When creating a database, SQL Server maps this database with minimum two operating system files; the database data file MDF and the database log file LDF. Logically, the database data files are created under a collection set of files that simplifies the database administration, this logical file container is called the Filegroup. Database data files can come in two types, the Primary data files that contains metadata information for the database and pointers to the other database files in addition to the data, where each database should have only one Primary data file and the optional Secondary files to store data only. The basic storage unit in SQL Server is the Page, with each page size equal to 8KB. And each 8 pages with 64KB size called Extent.
The SQL Server component that is responsible for managing the data storage within the database files, called the SQL Server Storage Engine.

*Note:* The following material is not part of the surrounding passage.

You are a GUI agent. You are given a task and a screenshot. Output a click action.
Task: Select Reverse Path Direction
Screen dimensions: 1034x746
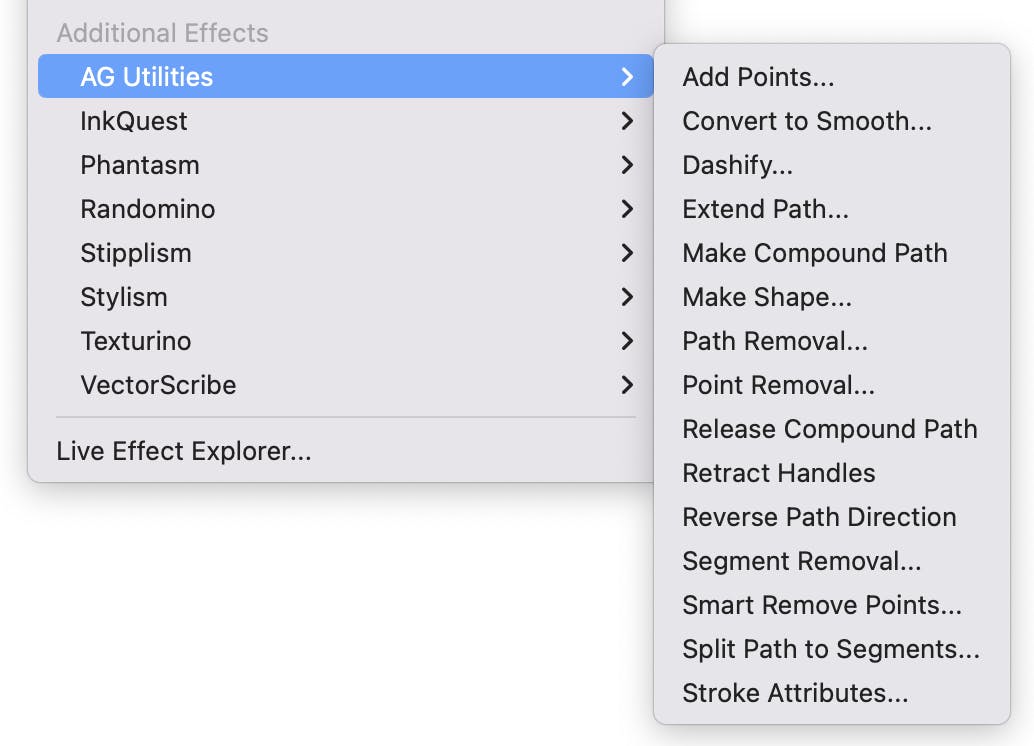pyautogui.click(x=819, y=517)
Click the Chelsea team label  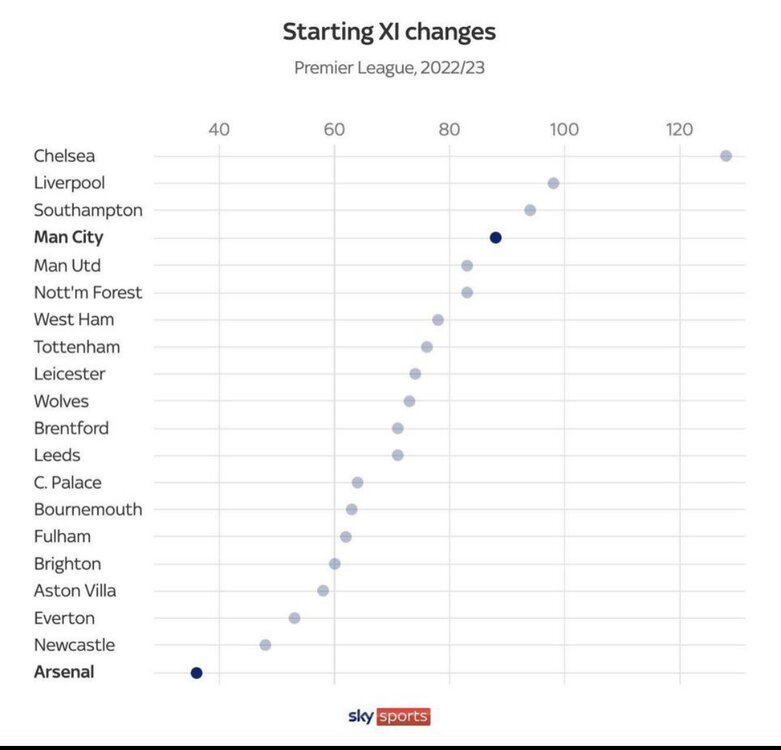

It uses a fill mechanism that writes data to the database files depending on the amount of free space in each data file rather than writing in each file untill it is full then moving to the second one sequentially. This data filling algorithm is called Proportional Fill Algorithm. In other words, the SQL Server Storage Engine will write more frequently to the files with more free space. For example, if the first data file has 10 MB free space and the second one has 20 MB, the storage engine will fill one extent to the first file and two extents to the second one. If auto-growth is enabled to the database files and the database files become full, the SQL Server Database Engine will expand the database files one at a time and write to that file, once the expanded file becomes full, SQL Server Database Engine will expand the second database file and so on.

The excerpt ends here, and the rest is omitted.